Juliene: Você está morando em Singapura?
R - Não. Aí, com aquela barulheira, em 2014, eu aluguei um apartamento aqui, no Praça das Américas, e estou aí... e aluguei o meu... desde 2014 eu estou no Praça das Américas, até agora, porque tem um amigo... meu irmão tinha um apartamento aí – e tem – e comprou um, que foi para leilão, falou: ‘‘vai morar lá... não precisa pagar depósito, não’‘. Eu pago tudo direitinho para ele. E estou aí. São três quartos, tem segurança, tem piscina... é bom para os netos tomarem banho no calor... ela não perguntou nada, não é?
Juliene: Algumas coisas.
R - Eu me achei nessa escola, aqui. Eu conheço o pastor daqui, vi quando fez essa escola... tenho muita afeição pelo pastor dessa escola... como é o nome dele?
P/2 - Lauro.

++++++++

### REQUISITOS DAS TAREFAS
1. As afirmações (a), (b) e (c) estão de acordo com a entrevista sobre moradia e escola? Responda sim ou não a cada uma e cite literalmente as palavras da entrevista que decidem.
(a) Quem responde mora atualmente em Singapura.
(b) O apartamento alugado tem três quartos e piscina.
(c) Quem responde diz ter pouca afeição pelo pastor da escola.
2. Escreva a continuação da entrevista sobre moradia e escola, começando logo após a última fala mostrada.
Os registros abaixo formam um material separado da entrevista.

++++++++

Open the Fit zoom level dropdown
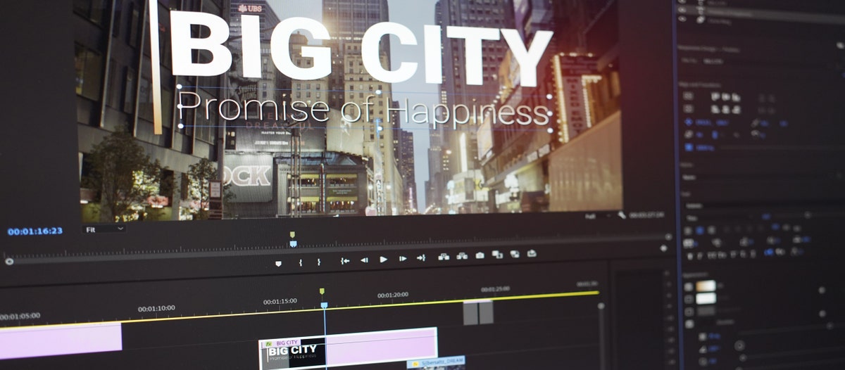This screenshot has height=370, width=845. [103, 229]
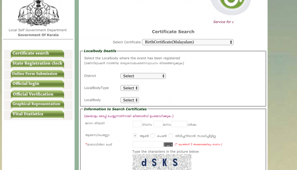This screenshot has height=170, width=297.
Task: Select the male (ആൺ) radio button
Action: point(135,136)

++++++++

### RESPOSTAS POR TAREFA
1.
(a) Não: "desde 2014 eu estou no Praça das Américas, até agora"
(b) Sim: "São três quartos, tem segurança, tem piscina"
(c) Não: "tenho muita afeição pelo pastor dessa escola"

2.
R - Onde ele me vê ele me cumprimenta e eu cumprimento ele. E eu vim aqui... eu comecei a estudar dia cinco de fevereiro... foi numa segunda, domingo foi quatro, sábado três, sexta dois. Eu vim dia dois de fevereiro, aqui, fui bem recebido e me matriculei. Saí daqui, corri, fui lá no (Romão) [02:00:14], também me matriculei, levei meu histórico. Estudei aqui na segunda, dia cinco, à tarde e à noite, estava lá no Romão. Apanhei um pouquinho, na matemática, foi difícil, mas eu consegui... cada matéria, 25 dias... e aí, fomos para ciências... eu sempre gostei de ciências, foi muito bom...
Juliene: Telecurso (que você fez) [02:00:39]?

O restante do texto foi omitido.